Juno Therapeutics, Inc.
- Company type: Subsidiary
- Traded as: Nasdaq: JUNO
- Industry: Biotechnology
- Founded: 2013; 13 years ago
- Headquarters: Seattle, Washington
- Key people: Hans Bishop (CEO & president); Steve Harr, M.D. (CFO); Hyam Levitsky, M.D. (CSO); Mark Gilbert, M.D. (CMO);
- Parent: Bristol-Myers Squibb
- Website: www.bms.com

= Juno Therapeutics =

American biopharmaceutical company

Juno Therapeutics, Inc. was an American biopharmaceutical company founded in 2013 through a collaboration of the Fred Hutchinson Cancer Research Center, Memorial Sloan-Kettering Cancer Center and pediatrics partner Seattle Children's Research Institute. The company was launched with an initial investment of $120 million, with a remit to develop a pipeline of cancer immunotherapy drugs. The company raised $300 million through private funding and a further $265 million through their IPO.

On January 22, 2018, Juno Therapeutics was acquired by biotechnology company Celgene for $9 billion.

In November 2019, Bristol-Myers Squibb (BMS) announced that it has completed its acquisition of Celgene.

==History==
In December 2014 the company signed an agreement with Opus Bio, Inc for a chimeric antigen receptor (CAR-T) cell product candidate targeting CD22.

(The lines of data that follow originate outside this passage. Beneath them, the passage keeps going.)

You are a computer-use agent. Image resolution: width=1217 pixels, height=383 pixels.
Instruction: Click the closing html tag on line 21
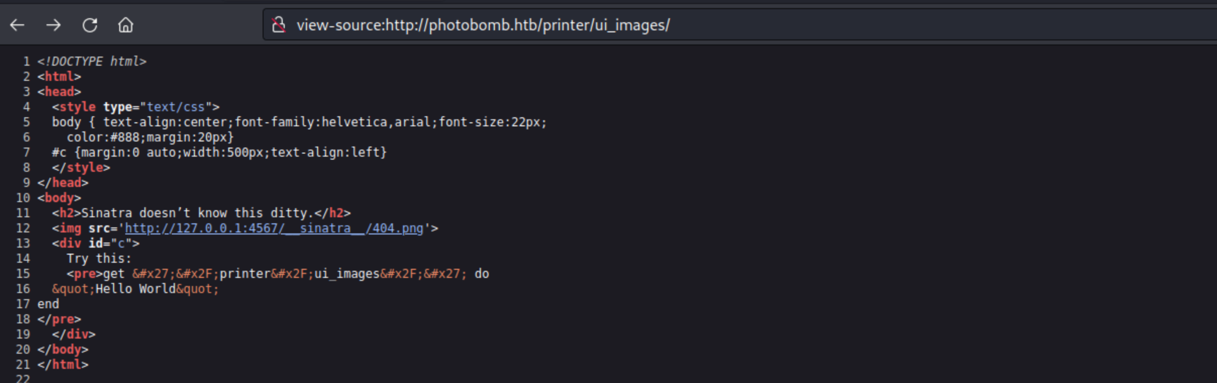pos(63,365)
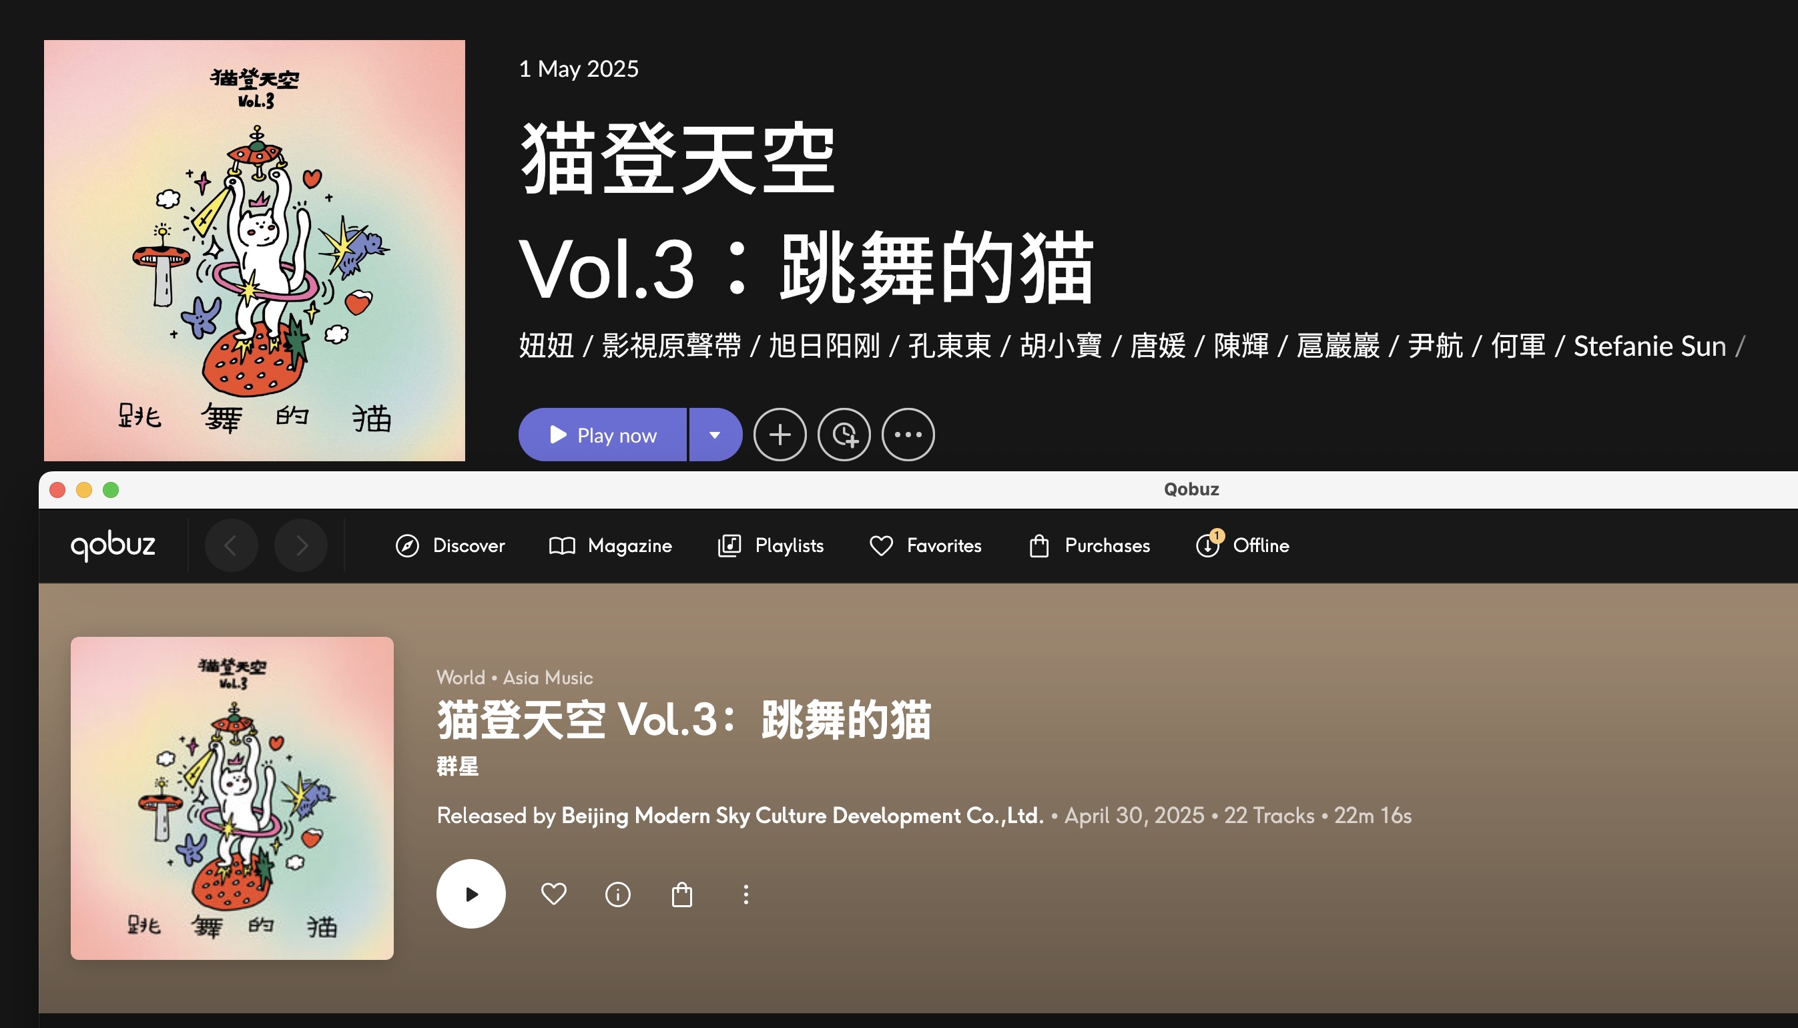Toggle the heart favorite for this album
1798x1028 pixels.
[x=553, y=895]
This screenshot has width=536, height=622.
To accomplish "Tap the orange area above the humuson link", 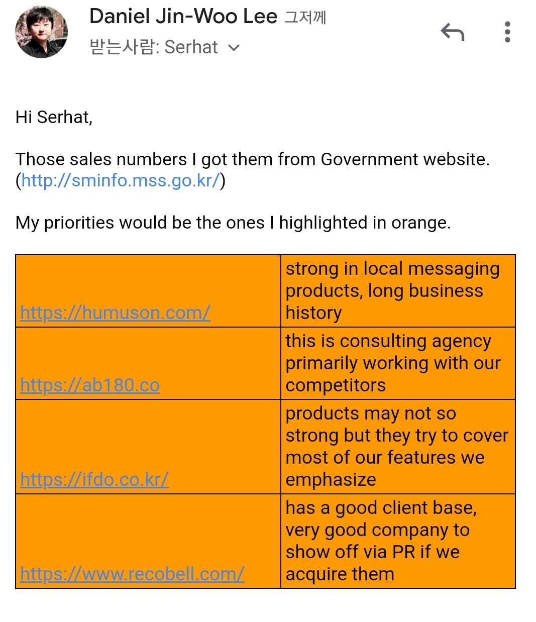I will point(148,279).
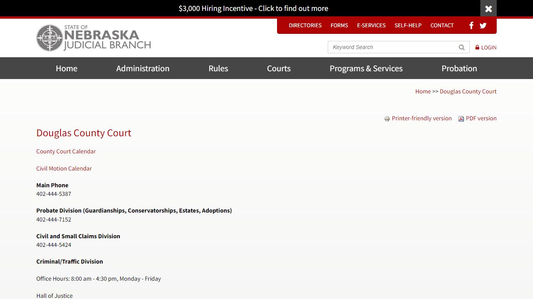Open the Directories link
Screen dimensions: 533x299
click(305, 26)
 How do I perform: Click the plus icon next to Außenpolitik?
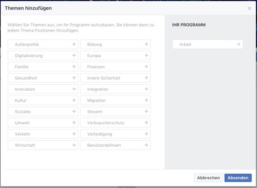[x=74, y=44]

In April 2015 the company entered into a collaboration with MedImmune (a subsidiary of AstraZeneca) investigating combination treatments for cancer. The trials will assess combinations of MEDI4736 and one of Juno's CD19 directed chimeric antigen receptor T cell candidates. In May 2015, the company announced its intention to acquire Stage Cell Therapeutics for up to $223 million. Later in the same month the company launched a collaboration, with Editas Medicine, to create CAR-T and high-affinity T cell receptor therapies to treat cancer, with the potential to generate up to $737 million-plus for Editas. In June, the company acquired X-Body for more than $44 million. In June, the company announced a 10-year partnership with Celgene valued at $1 billion. As part of the deal Celgene will pay Juno $150 million and acquire 9.1 million new Juno shares (valued at $93, existing Juno shares rose 26% to $58.38). Celgene will gain the right to sell Juno's therapies around the world. This partnership surpasses the previous highest record when Pfizer agreed to a deal with Merck KGaA in 2014.

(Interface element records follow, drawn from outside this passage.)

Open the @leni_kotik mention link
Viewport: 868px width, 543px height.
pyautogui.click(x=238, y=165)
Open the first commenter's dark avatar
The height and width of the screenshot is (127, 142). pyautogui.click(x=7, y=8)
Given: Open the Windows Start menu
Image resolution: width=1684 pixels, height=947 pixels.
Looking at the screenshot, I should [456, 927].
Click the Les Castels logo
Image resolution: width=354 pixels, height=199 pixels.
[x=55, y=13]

In January 2016 Juno announced it had acquired AbVitro, allowing it to use next-generation single cell sequencing platforms to complement its ability to create T cells engineered to target a broad array of cancer targets. Later in July of the same year, the company announced it would acquire RedoxTherapies for $10 million.
This acquisition provides Juno with an exclusive license to vipadenant, a small molecule adenosine A2a (A2a) receptor antagonist that has the potential to disrupt important immunosuppressive pathways in the tumor microenvironment in certain cancers.
In August the company announced it would license rights from Memorial Sloan Kettering Cancer Center and Eureka Therapeutics for a novel, fully human binding domain targeting B-cell maturation antigen.

In January 2018, Celgene announced it would acquire Juno for $9 billion.

== Drug approval ==
- Lisocabtagene maraleucel (liso-cel), the company's autologous anti-CD19 chimeric antigen receptor (CAR) T-cell immunotherapy with a defined composition of purified CD8+ and CD4+ CAR T cells for the treatment of adult patients with relapsed or refractory (R/R) large B-cell lymphoma after at least two prior therapies. On February 5, 2021, the U.S. Food and Drug Administration approved Breyanzi (lisocabtagene maraleucel), a cell-based gene therapy to treat adult patients with certain types of large B-cell lymphoma who have not responded to, or who have relapsed after, at least two other types of systemic treatment.